Estábamos en el ferry y Dean se bajó del coche para asomarse por la borda. Lo seguí, pero Bull continuaba sentado en el coche resoplando, fuuuu. Aquella noche, sobre las aguas marrones, había un místico jirón de niebla, también leños a la deriva; al otro lado del río, Nueva Orleans resplandecía con brillos anaranjados, y unos cuantos barcos en los muelles cubiertos de niebla; fantasmales barcos de Benito Cereno con antepechos españoles y popas ornamentales, hasta que te acercabas a ellos y veías que sólo eran viejos cargueros suecos o panameños. Las luces del ferry brillaban en la noche; los mismos negros trabajaban con las palas y cantaban. En una ocasión el viejo Big Slim Hazard había trabajado en el ferry de Algiers como marinero de cubierta; eso también me llevó a pensar en Mississippi Gene; y mientras el río corría desde el centro de América bajo la luz de las estrellas lo supe, supe igual que un loco que todo lo que había conocido y todo lo que conocería era Uno. Es curioso, pero esa noche, cuando cruzábamos en el ferry con Bull Lee, una chica se suicidó en el muelle; lo leí en el periódico del día siguiente.

Estuvimos en los bares más siniestros del barrio francés con Old Bull y volvimos a casa hacia medianoche. Aquella noche Marylou tomó todo lo que aparece en los libros: fumó tila, tomó barbitúricos y anfetas, bebió mucho alcohol, y hasta le pidió a Bull un chute de morfina que, él, por supuesto, no le dio. Le dio un martini. Estaba tan pasada con tantos productos que llegó a una especie de sopor y parecía una retrasada mental cuando se quedó en el porche conmigo. El porche de Bull era maravilloso. Rodeaba toda la casa; a la luz de la luna y con los sauces la hacía parecer una vieja mansión sureña que había conocido tiempos mejores. Dentro, Jane seguía leyendo los anuncios en el cuarto de estar; Bull estaba en el cuarto de baño metiéndose un fije, apretándose una vieja corbata negra con los dientes para hacer el torniquete y pinchándose con la aguja en su dolorido brazo lleno de agujeros; Ed Dunkel y Galatea estaban desparramados sobre la maciza cama de matrimonio que Bull y Jane nunca utilizaban; Dean liaba porros; y Marylou y yo imitábamos a la aristocracia del Sur.

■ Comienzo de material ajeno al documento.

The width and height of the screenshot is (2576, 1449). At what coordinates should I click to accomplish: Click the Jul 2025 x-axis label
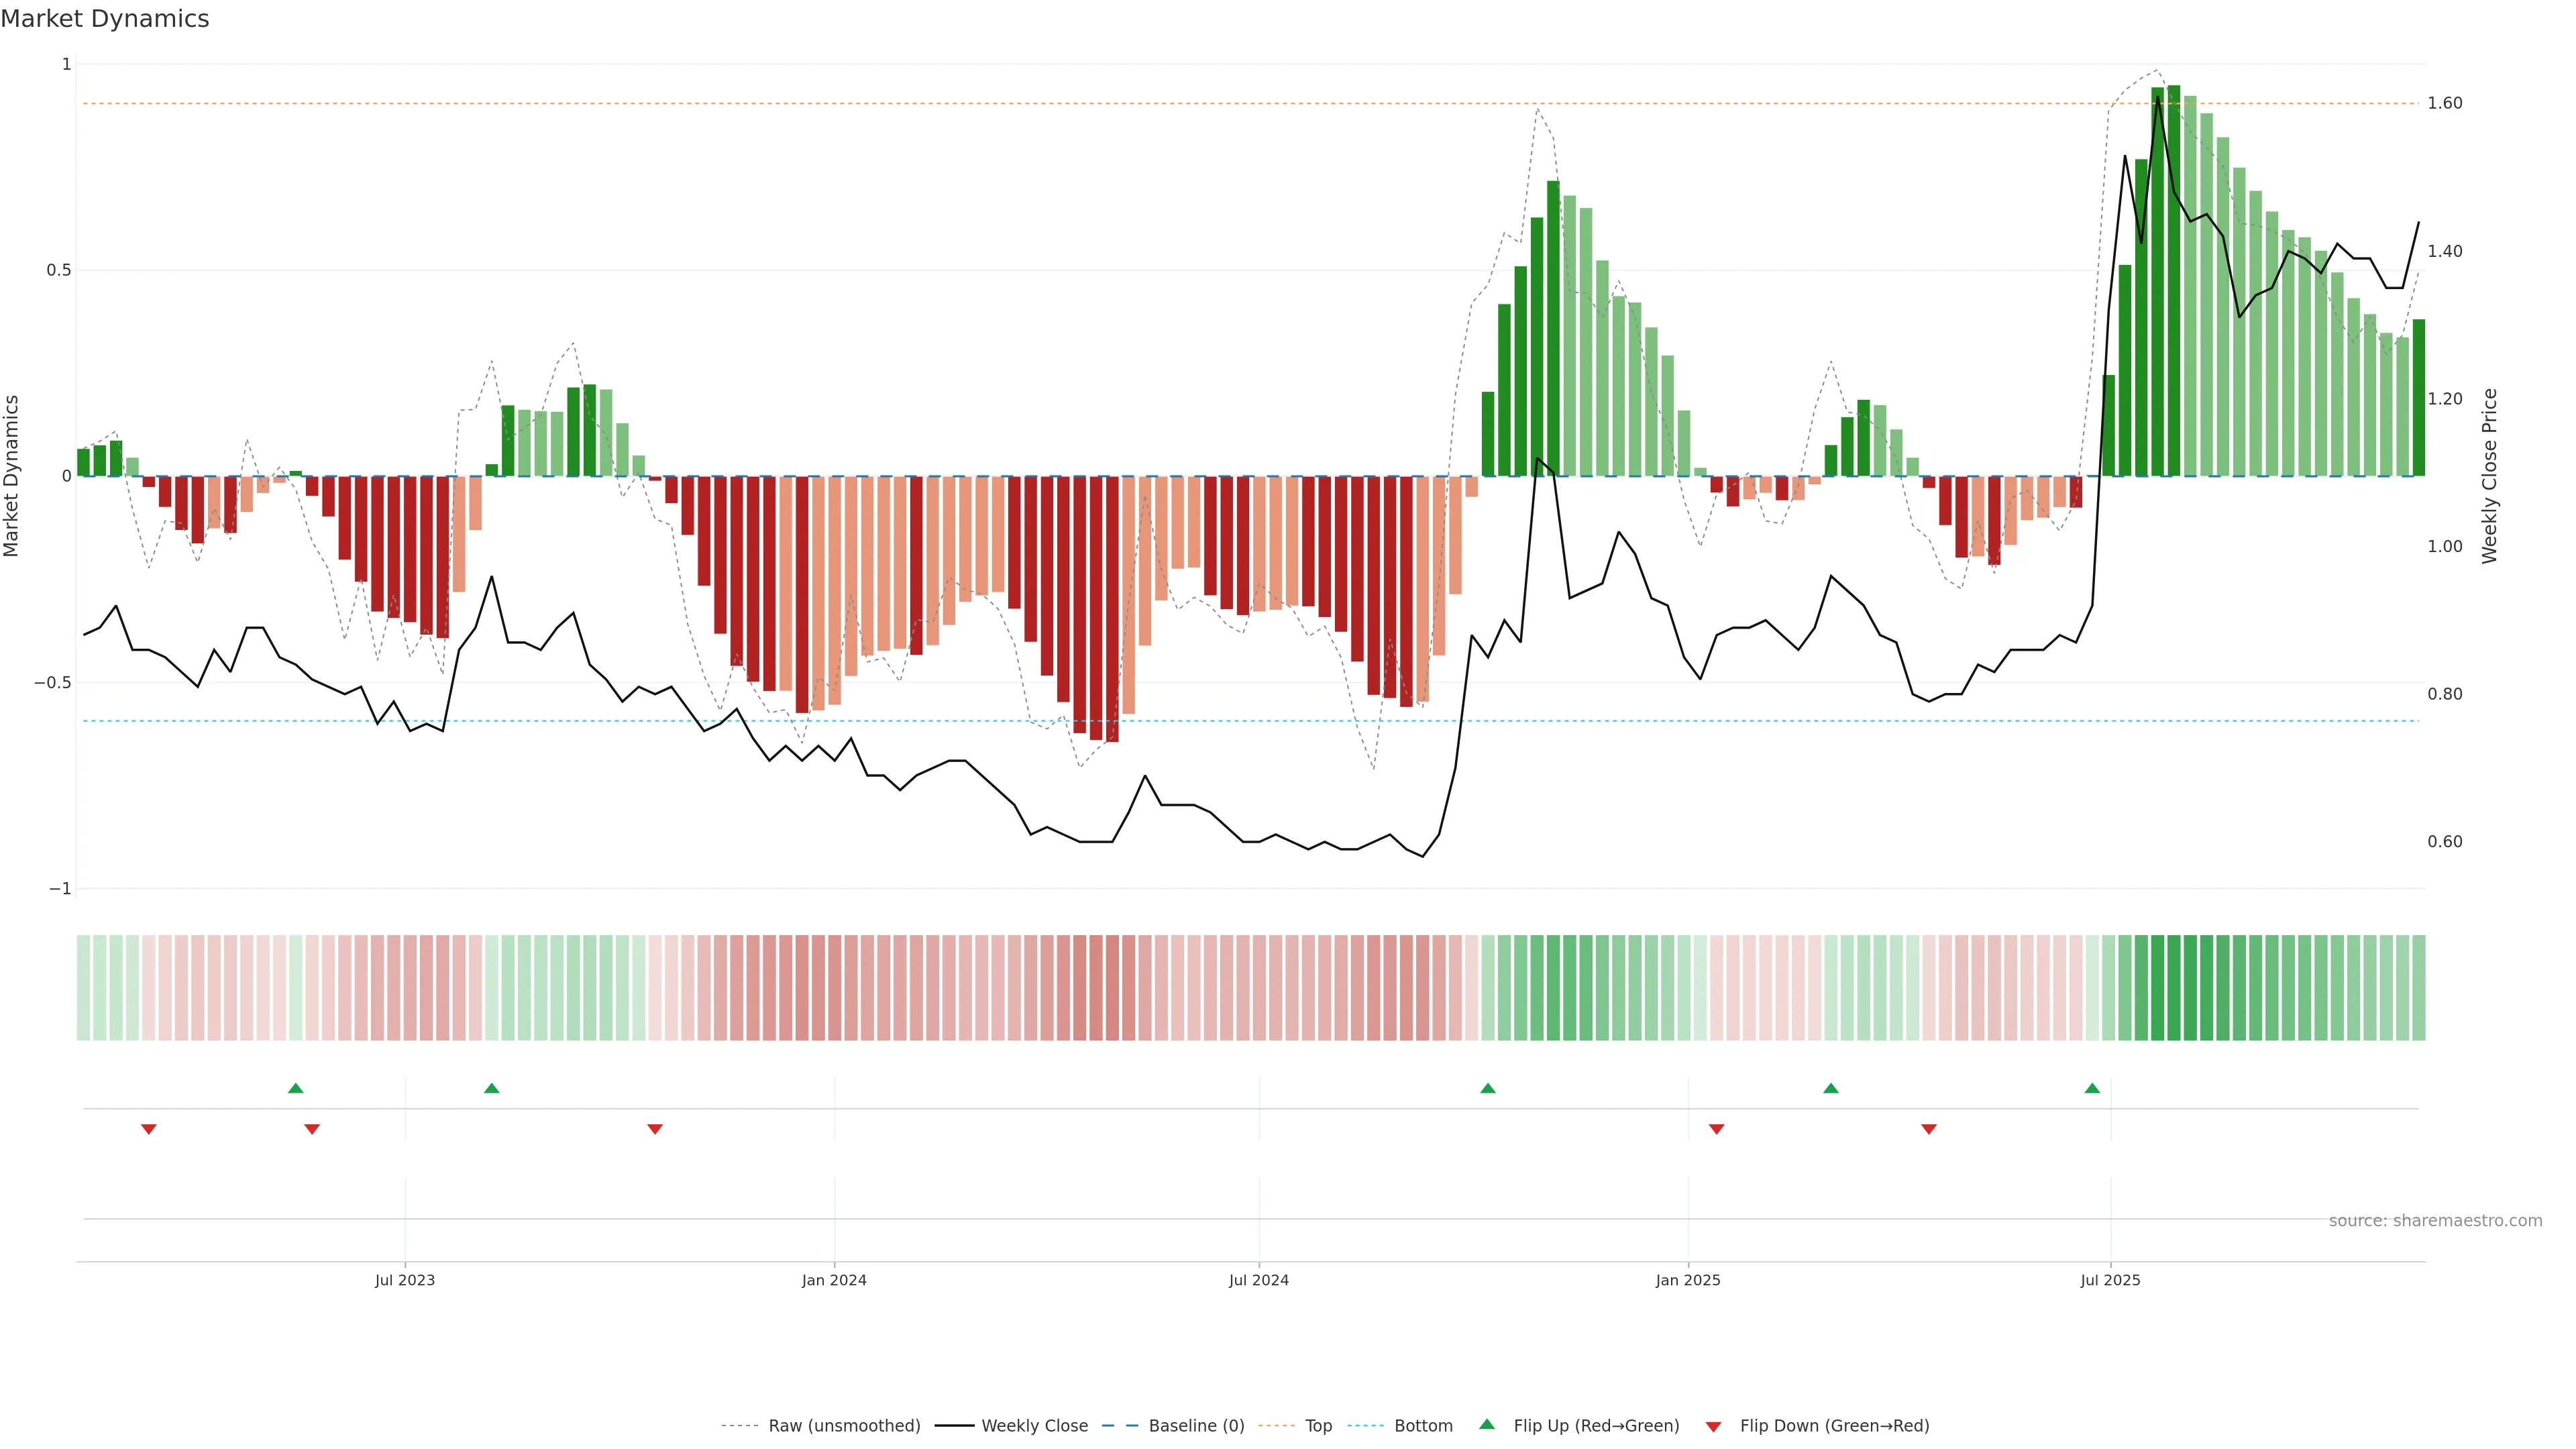point(2110,1280)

—¿A qué se debe, señorita Lou, que esta noche esté usted tan bella y atrayente?

—¡Oh! Mil gracias, querido Crawford, no dude que sabré apreciar lo que me dice.

Las puertas que daban al semihundido porche se abrían sin cesar y los personajes de nuestro triste drama de la noche americana salían constantemente para ver dónde estaban los demás. Finalmente di una vuelta yo solo hasta el malecón. Quería sentarme en la orilla pantanosa y observar el río Mississippi; en vez de eso, tuve que mirarlo con la nariz pegada a una alambrada. Cuando se separa a la gente de sus ríos, ¿adónde se puede llegar?

—¡Burocracia! —dice Bull sentado con Kafka sobre sus rodillas, una lámpara sobre su cabeza, resoplando, fuuuu, fuuuu.

Su vieja casa cruje. Y los grandes troncos de Montana bajan de noche por el negro río.

—No es más que la burocracia —sigue Bull—, ¡la burocracia y los sindicatos! ¡Especialmente los sindicatos! —pero su lúgubre risa volvía de nuevo.